### Your assignment
Starting at the line containing "The image size is (1494, 812). How" and ending at the line containing "Click the print icon", print every line of the material below exactly, both ends included, and stop there.

--------------------

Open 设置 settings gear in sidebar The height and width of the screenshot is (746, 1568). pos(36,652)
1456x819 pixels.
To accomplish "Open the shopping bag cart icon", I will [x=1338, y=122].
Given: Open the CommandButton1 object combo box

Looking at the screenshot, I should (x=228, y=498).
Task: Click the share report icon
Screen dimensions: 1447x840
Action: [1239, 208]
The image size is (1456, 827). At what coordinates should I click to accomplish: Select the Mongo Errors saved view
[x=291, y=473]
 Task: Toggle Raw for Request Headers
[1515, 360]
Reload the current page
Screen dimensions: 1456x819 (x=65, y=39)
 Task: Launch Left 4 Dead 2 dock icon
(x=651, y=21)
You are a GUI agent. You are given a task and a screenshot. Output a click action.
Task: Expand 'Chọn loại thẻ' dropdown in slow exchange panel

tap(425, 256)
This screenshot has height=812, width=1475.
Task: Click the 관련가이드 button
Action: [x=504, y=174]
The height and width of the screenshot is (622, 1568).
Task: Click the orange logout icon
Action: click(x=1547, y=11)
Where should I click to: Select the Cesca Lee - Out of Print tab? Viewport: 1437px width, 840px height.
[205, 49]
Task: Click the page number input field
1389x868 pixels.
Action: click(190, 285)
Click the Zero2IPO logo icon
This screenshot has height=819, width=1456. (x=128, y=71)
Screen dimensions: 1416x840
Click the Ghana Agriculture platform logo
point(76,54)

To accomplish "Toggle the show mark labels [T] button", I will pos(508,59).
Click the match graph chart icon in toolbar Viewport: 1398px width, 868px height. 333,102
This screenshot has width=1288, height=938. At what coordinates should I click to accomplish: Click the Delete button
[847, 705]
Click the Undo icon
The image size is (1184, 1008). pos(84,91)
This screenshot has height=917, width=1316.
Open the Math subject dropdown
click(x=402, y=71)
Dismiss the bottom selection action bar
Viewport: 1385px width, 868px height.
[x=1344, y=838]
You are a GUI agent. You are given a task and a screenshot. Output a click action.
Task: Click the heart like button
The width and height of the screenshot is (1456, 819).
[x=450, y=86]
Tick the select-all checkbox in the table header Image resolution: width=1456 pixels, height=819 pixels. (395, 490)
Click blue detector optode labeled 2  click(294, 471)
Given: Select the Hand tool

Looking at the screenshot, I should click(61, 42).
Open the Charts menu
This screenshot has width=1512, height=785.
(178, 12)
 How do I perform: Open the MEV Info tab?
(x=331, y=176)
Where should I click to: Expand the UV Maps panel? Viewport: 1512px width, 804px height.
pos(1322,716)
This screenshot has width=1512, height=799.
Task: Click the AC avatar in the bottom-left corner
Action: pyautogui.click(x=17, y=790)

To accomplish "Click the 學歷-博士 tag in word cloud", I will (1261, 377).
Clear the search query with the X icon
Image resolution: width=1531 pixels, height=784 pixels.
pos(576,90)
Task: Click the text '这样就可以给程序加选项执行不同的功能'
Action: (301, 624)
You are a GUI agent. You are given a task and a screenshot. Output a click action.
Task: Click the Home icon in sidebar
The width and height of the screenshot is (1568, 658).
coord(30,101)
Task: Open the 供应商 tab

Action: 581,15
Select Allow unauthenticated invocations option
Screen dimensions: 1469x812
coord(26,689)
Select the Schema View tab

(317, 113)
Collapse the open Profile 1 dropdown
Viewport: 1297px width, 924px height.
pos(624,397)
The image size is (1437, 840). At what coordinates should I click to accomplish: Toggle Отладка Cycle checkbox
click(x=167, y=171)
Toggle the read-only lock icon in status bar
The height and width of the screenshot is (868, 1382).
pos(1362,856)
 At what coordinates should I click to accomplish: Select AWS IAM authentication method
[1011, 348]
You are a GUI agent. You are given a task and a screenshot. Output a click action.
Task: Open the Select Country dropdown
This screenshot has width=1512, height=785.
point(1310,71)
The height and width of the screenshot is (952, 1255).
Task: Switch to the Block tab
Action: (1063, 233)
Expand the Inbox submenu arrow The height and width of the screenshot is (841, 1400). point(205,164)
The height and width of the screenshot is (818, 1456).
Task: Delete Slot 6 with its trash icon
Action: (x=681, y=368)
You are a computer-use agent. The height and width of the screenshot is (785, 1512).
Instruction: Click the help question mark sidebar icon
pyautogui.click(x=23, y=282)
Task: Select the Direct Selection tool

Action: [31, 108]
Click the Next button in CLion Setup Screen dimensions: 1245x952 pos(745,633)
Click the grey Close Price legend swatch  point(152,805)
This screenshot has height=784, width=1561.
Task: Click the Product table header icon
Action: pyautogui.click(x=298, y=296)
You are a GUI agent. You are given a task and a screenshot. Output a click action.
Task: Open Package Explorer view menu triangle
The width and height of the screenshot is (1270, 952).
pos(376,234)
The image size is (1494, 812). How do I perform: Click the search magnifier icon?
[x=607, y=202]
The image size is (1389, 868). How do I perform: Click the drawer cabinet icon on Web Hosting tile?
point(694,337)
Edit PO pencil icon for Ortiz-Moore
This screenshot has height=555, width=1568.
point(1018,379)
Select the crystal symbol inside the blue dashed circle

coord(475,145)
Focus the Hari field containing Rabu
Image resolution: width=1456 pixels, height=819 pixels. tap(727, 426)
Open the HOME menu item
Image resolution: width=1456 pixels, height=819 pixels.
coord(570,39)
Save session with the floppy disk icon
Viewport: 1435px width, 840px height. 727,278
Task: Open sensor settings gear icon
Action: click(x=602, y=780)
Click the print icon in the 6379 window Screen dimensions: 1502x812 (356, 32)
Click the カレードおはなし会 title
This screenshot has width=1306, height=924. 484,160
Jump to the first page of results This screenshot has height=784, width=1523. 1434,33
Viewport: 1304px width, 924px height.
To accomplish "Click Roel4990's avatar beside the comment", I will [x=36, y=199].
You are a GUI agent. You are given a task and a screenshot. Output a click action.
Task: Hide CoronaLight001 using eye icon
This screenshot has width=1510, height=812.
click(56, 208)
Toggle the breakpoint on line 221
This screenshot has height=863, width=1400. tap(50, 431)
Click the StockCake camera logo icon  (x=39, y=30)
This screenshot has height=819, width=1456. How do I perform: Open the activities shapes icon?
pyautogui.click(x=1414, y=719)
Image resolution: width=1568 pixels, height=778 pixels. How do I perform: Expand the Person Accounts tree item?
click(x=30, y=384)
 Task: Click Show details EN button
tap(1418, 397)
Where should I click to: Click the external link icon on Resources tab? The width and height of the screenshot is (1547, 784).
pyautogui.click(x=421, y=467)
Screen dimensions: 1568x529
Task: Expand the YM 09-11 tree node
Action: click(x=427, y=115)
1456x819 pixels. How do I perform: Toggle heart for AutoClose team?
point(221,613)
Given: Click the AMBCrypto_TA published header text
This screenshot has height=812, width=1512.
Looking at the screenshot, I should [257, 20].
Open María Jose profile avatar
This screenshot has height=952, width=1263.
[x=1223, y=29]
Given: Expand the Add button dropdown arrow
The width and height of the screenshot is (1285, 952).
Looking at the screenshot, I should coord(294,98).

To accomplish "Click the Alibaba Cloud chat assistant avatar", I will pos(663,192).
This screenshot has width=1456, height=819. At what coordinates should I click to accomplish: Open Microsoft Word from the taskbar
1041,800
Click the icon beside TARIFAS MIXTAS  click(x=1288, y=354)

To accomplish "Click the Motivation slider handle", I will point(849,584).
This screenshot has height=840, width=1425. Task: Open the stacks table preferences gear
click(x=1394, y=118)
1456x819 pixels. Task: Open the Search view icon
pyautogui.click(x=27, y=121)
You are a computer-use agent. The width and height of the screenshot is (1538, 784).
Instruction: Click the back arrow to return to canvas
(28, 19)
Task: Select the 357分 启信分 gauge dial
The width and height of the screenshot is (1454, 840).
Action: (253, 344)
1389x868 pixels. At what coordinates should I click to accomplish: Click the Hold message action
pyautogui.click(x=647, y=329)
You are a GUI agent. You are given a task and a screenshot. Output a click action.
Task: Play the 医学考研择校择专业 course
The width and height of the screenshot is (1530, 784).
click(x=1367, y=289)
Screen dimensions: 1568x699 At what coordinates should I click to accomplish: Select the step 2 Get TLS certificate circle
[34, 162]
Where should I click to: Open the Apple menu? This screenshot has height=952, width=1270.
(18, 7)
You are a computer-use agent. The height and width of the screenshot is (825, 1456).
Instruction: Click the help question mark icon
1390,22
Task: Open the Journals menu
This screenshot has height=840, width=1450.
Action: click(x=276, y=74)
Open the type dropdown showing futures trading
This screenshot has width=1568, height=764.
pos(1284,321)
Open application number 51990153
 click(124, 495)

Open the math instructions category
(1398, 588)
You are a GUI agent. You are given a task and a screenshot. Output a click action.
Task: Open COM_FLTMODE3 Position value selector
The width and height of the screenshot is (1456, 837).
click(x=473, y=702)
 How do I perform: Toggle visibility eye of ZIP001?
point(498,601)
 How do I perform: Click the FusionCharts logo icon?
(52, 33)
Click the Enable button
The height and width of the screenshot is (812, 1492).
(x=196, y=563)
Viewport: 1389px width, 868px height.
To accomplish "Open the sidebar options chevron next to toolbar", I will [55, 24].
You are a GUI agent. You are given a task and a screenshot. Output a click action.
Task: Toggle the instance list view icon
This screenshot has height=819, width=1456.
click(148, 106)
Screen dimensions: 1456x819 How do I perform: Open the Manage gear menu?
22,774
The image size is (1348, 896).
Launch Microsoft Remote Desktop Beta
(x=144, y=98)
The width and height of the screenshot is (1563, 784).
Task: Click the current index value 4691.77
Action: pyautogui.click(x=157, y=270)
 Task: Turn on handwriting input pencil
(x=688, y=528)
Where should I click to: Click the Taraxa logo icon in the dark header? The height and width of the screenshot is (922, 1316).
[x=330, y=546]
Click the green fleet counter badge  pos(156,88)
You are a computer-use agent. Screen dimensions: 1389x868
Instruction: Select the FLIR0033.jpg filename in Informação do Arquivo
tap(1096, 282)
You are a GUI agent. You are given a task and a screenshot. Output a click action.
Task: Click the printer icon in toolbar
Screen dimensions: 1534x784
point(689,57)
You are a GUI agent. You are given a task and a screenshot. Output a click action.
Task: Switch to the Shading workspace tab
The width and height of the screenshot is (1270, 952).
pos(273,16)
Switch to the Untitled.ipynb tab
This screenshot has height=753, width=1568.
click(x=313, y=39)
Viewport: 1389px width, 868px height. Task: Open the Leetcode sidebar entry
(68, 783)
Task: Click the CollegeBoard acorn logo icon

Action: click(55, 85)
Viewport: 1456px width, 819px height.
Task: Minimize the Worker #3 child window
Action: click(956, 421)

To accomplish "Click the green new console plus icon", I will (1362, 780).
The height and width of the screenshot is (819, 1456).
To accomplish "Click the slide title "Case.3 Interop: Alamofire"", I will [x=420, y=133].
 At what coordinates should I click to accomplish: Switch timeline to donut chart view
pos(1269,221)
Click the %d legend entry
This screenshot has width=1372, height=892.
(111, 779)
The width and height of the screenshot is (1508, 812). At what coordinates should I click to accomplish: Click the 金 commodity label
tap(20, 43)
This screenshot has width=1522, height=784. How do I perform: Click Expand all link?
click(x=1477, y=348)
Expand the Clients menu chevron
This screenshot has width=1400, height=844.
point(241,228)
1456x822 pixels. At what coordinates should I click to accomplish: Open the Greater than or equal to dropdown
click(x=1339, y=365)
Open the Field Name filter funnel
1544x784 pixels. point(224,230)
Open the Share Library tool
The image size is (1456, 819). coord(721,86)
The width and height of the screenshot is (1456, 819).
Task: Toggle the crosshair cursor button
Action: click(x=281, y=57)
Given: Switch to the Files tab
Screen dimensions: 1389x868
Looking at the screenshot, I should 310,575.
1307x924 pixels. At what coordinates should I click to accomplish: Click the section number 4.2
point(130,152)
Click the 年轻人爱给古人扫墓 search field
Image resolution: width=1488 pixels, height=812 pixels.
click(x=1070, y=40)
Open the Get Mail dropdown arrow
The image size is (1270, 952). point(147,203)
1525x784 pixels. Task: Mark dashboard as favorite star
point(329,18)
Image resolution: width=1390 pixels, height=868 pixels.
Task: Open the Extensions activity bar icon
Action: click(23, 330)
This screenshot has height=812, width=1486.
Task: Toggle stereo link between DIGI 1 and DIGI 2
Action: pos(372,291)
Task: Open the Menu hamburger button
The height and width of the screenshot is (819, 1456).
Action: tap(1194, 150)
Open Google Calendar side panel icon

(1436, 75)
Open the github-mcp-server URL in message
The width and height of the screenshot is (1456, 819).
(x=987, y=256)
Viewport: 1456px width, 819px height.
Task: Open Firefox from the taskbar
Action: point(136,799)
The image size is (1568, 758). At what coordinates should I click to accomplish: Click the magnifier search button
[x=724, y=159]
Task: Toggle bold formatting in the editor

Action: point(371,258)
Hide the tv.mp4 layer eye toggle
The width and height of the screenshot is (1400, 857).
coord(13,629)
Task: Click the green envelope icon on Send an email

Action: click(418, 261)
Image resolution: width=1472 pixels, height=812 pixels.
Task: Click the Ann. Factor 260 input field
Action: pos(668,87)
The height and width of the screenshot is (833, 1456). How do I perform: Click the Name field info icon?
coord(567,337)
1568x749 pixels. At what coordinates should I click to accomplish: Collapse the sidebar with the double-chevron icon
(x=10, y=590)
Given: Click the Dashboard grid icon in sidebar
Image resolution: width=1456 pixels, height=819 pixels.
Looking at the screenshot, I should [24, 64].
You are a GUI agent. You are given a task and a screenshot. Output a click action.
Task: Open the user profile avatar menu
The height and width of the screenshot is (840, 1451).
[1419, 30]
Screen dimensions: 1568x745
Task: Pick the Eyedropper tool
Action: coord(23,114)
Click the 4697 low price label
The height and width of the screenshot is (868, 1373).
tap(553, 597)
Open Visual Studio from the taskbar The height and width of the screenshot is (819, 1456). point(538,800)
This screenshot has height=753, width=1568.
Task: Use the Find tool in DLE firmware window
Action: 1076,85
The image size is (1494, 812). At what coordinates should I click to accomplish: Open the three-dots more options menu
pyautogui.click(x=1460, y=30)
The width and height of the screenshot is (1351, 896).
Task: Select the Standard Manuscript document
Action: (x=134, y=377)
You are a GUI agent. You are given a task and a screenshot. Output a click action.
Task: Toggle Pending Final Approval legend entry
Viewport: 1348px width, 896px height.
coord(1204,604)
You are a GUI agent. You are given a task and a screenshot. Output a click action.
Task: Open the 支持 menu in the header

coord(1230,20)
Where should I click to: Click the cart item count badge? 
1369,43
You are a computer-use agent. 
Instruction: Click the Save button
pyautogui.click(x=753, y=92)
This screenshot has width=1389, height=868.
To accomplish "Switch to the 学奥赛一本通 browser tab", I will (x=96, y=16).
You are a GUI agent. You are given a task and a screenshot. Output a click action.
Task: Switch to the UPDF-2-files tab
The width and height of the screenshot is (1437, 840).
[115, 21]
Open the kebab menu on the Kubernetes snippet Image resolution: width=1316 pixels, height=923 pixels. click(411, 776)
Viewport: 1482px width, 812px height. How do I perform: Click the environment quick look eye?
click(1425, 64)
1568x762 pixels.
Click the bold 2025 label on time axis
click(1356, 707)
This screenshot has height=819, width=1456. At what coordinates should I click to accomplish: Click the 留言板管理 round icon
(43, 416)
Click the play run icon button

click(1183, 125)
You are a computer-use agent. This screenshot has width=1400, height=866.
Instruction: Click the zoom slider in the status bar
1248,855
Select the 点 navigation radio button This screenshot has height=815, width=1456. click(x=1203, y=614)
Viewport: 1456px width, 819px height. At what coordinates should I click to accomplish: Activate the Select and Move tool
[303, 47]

--------------------

### Expected answer
The image size is (1494, 812). How do I perform: Click the search magnifier icon?
[x=607, y=202]
The image size is (1389, 868). How do I perform: Click the drawer cabinet icon on Web Hosting tile?
point(694,337)
Edit PO pencil icon for Ortiz-Moore
This screenshot has height=555, width=1568.
point(1018,379)
Select the crystal symbol inside the blue dashed circle

coord(475,145)
Focus the Hari field containing Rabu
Image resolution: width=1456 pixels, height=819 pixels. tap(727, 426)
Open the HOME menu item
Image resolution: width=1456 pixels, height=819 pixels.
coord(570,39)
Save session with the floppy disk icon
Viewport: 1435px width, 840px height. 727,278
Task: Open sensor settings gear icon
Action: click(x=602, y=780)
Click the print icon in the 6379 window Screen dimensions: 1502x812 (356, 32)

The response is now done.